Mlliyet Milliyet Blog Milliyet Blog
 
Facebook Connect
Blog Kategorileri
 

19 Nisan '08

 
Kategori
İlişkiler
 

Koşullu sevgiler.

Koşullu sevgiler.
 

Alıntı


Koşullu ilişkilerden oldum olası nefret ettim. Bana hep yapay , gayri samimi ve bencilce geldi.

"Benimle evlenir misin?"
yalnız annemle oturmak zorundayız. Ya da tam tersi annem bizimle oturmak zorunda. Yani ya oturacak ya oturacaksın koşullu teklif. Yoksa evlilik eylemi gerçekleşemez. Pekala ne oldu o büyük sevgi ?

"Bak canım seninle beraber olmak istiyorum . Seni çok seviyorum." Ama giyim tarzın hoşuma gitmiyor. Bir de şu erkek gibi tavırlarından rahatsız oluyorum. Ya da "Her şeyime karışıyorsun. Nereye gitsem haber vermemi istiyorsun. Sana ne benim arkadaşlarımdan ? Bu böyle yürümeyecek. Ya bu huylarını değişirsin ya da biter " . İlişkinin devamı için koşul soru sorulmayacak, karışılmayacak. Yoksa biter.

Akşam erkek telefon eder "Arkadaşlarla dışarı gideceğim. Merak etme geç kalmam." kadın buz gibi bir sesle "Tamam" der. Adam eve geldiğinde bir karış suratla kapı açılır. Erkek üzerini değişir eşinin yanına gelir hal hatır sormaları ya cevapsız kalır ya dikkat başka yerlerdedir. Erkek ortamı yumuşatmak için "Bir kahve yapsan da içsek beraber..." der kadın cevap verir "Gittiğin yerde içseydin. Kalk kendin yap. " Güleryüz, ilgi ve bir fincan kahve içmek için koşul vaktinde eve gelmek.

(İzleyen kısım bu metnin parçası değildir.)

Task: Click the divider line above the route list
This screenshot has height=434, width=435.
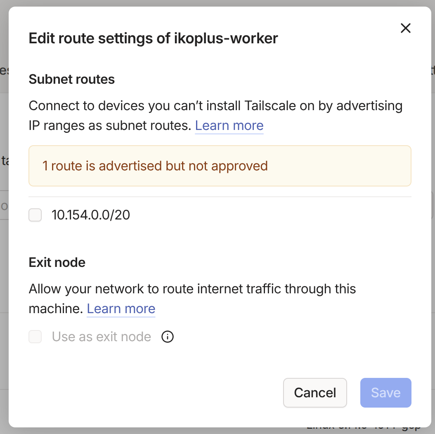Action: click(x=220, y=197)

Kadın okul arkadaşları ile buluşacaktır veya iş çıkışı kuaförüne bakım yaptırmaya gidecektir. Gözü saatinde olmasına rağmen trafik , müşteri yoğunluğu derken eve eşinden sonra gitmiştir. "özür dilerim geciktim" diyip doğru mutfağa koşar. Sofraya oturulur erkeğin suratı bir karış." Neden asıyorsun ki suratını ? Kaç zamandır birbirimizi görmemiştik sohbet uzadı " ya da "çok kalabalıktı sıra bekledim" der. Erkek cevap verir "Vaktinde kalksaydın. Taa en baştan söylemiştim. Kadın kocasından sonra eve girmez." Erkeğin rahatı bozulmuş hatta kadın onun lafından dışarı çıkıp eve ondan sonra gelmiştir. Evin içinde huzurun bozulmaması için koşul , kuralların ne pahasına olursa olsun çiğnenmemesidir.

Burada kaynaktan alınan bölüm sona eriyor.